Di tengah kekacauan yang kembali pecah di Libya Presiden Parlemen Eropa Antonio Tajani mengingatkan Prancis dan Italia bahwa keduanya menjadi bagian penting yang membuat negara itu porak poranda saat ini.
Hal itu disampaikan Tajani menanggapi klaim Menteri Dalam Negeri Italia Matteo Salvini bahwa kepentingan ekonomi sebuah negara asing mungkin berada di belakang operasi militer yang diluncurkan terhadap ibukota Libya, Tripoli saat ini.
“Kami selalu mengatakan bahwa Prancis dan Italia memiliki kepentingan terpisah di Libya, sedemikian jauh, sehingga Sarkozy adalah salah satu pendukung kuat penggulingan dan kemudian membunuh Muammar Gaddafi, bersama dengan Amerika dan Inggris,” kata Tajani kepada jaringan berita Italia Sky TG24 dan dikutip Sputnik.
Dia mengatakan bahwa “Perancis membuat kesalahan sejarah yang dramatis” dengan berharap kehadiran yang lebih kuat di Libya, tetapi pada akhirnya, “tidak ada yang lain selain kekacauan dan kami telah membayar harganya melalui arus migrasi yang berkelanjutan”.

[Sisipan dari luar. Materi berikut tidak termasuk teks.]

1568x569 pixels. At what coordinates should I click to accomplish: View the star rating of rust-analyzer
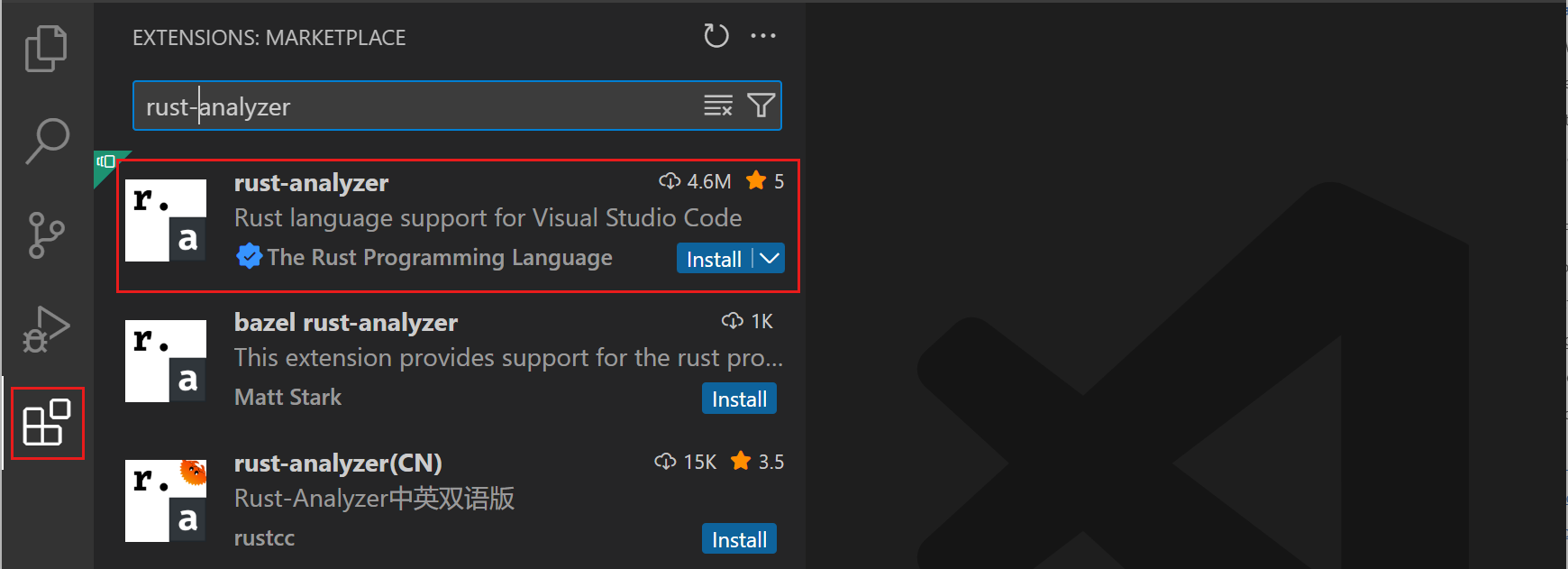coord(765,180)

Dia memperingatkan bahwa jika tidak ada upaya yang diambil saat ini untuk menyelesaikan krisis Libya saat ini maka situasi di negara itu akan tidak terkendali. Menurut Tajani, kebuntuan Libya juga mencerminkan ketidakmampuan Italia untuk bertanggung jawab atas situasi di negara Afrika Utara tersebut.
Komentar Tajani muncul setelah Menteri Dalam Negeri Italia Matteo Salvini berpendapat bahwa kepentingan ekonomi negara asing kemungkinan berada di belakang operasi militer yang baru-baru ini diluncurkan terhadap ibukota Libya, Tripoli.
Krisis yang meningkat di Libya mulai terurai pada Kamis lalu ketika Libyan National Army (LNA) yang dipimpin Field Marshal Khalifa Haftar merangsek ke Tripoli dengan dalih untuk merebutnya dari kelompok teroris.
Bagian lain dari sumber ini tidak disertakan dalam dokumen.